Dibenzothiophene hydrodesulfurization on silica-alumina-supported transition metal sulfide catalysts Original Research Article

Unpromoted and Pt, Pd, Ni and Ru-promoted molybdenum catalysts supported on amorphous silica-alumina (ASA) were characterized in the hydrodesulfurization of dibenzothiophene, and their activities were compared with a commercial PtASA catalyst. The catalytic activity was found to increase in the following order: commercial PtASA ⪢ PtMo ≈ NiMo ≈ RuMo > PdMo ≈ Mo ≈ ASA. Characterization of the catalysts by XPS, TPR, and FTIR spectroscopy of adsorbed NO and pyridine confirmed that incorporation of 16.1 wt.-% Mo, minimized to a large extent the metal-support interaction, and decreased the acidity of the catalysts; although for the Ni-catalyst, the formation of Ni aluminate (and silicate) was not prevented.
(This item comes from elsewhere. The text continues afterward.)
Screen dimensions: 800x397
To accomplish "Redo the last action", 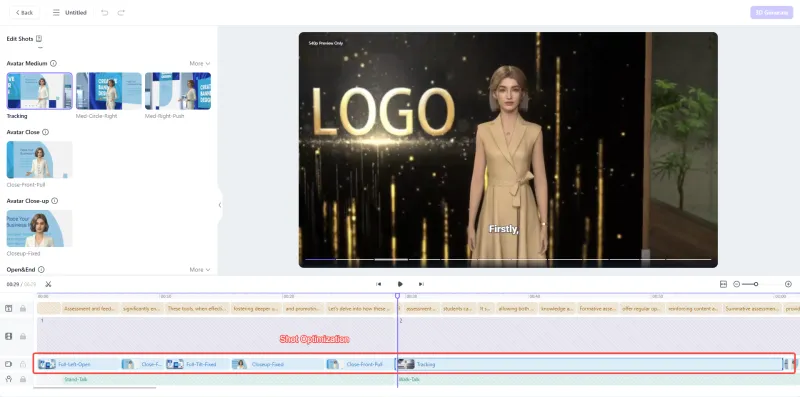I will pyautogui.click(x=121, y=12).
The incorporation of promoters enhanced molybdenum surface exposure and decreased the reduction temperature of MoO3; and for the Ni-promoted catalyst, increased the amount of sulfidable Ni species. Pd was not very effective as a promoter due to its poor dispersion, and the presence of a low percentage of active sites in the PdMo catalyst. For binary samples, a correlation was found to exist between the dispersion of MoS2 phases, the number of active sites titrated by NO, and the HDS activity of the sulfided samples.